[INSTRUCTIONS FOR THE TASK] The response must contain every record, repeated exactly.

[INPUT MATERIAL]
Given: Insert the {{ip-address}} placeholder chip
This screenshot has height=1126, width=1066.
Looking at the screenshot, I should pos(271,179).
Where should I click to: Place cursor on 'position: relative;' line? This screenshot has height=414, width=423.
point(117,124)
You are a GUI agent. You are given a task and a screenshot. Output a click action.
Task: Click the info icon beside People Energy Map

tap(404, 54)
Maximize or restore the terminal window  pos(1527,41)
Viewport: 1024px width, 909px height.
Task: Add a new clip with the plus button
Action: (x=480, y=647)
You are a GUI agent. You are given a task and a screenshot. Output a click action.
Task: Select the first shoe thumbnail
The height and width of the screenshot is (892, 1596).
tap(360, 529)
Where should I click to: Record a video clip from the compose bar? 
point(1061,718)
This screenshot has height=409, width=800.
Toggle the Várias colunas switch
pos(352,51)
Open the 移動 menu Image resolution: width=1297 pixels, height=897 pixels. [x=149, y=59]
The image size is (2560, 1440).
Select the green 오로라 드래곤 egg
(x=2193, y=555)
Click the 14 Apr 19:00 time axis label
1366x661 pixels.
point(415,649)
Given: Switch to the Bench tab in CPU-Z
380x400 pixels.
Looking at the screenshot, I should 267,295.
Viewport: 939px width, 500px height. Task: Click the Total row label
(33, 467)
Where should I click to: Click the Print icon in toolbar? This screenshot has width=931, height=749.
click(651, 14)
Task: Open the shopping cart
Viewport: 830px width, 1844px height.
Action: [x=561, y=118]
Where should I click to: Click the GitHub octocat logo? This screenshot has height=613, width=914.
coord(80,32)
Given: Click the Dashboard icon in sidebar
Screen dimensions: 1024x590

[WRITTEN ANSWER]
Given: Insert the {{ip-address}} placeholder chip
This screenshot has height=1126, width=1066.
Looking at the screenshot, I should pos(271,179).
Where should I click to: Place cursor on 'position: relative;' line? This screenshot has height=414, width=423.
point(117,124)
You are a GUI agent. You are given a task and a screenshot. Output a click action.
Task: Click the info icon beside People Energy Map

tap(404, 54)
Maximize or restore the terminal window  pos(1527,41)
Viewport: 1024px width, 909px height.
Task: Add a new clip with the plus button
Action: (x=480, y=647)
You are a GUI agent. You are given a task and a screenshot. Output a click action.
Task: Select the first shoe thumbnail
The height and width of the screenshot is (892, 1596).
tap(360, 529)
Where should I click to: Record a video clip from the compose bar? 
point(1061,718)
This screenshot has height=409, width=800.
Toggle the Várias colunas switch
pos(352,51)
Open the 移動 menu Image resolution: width=1297 pixels, height=897 pixels. [x=149, y=59]
The image size is (2560, 1440).
Select the green 오로라 드래곤 egg
(x=2193, y=555)
Click the 14 Apr 19:00 time axis label
1366x661 pixels.
point(415,649)
Given: Switch to the Bench tab in CPU-Z
380x400 pixels.
Looking at the screenshot, I should 267,295.
Viewport: 939px width, 500px height. Task: Click the Total row label
(33, 467)
Where should I click to: Click the Print icon in toolbar? This screenshot has width=931, height=749.
click(651, 14)
Task: Open the shopping cart
Viewport: 830px width, 1844px height.
Action: [x=561, y=118]
Where should I click to: Click the GitHub octocat logo? This screenshot has height=613, width=914.
coord(80,32)
Given: Click the Dashboard icon in sidebar
Screen dimensions: 1024x590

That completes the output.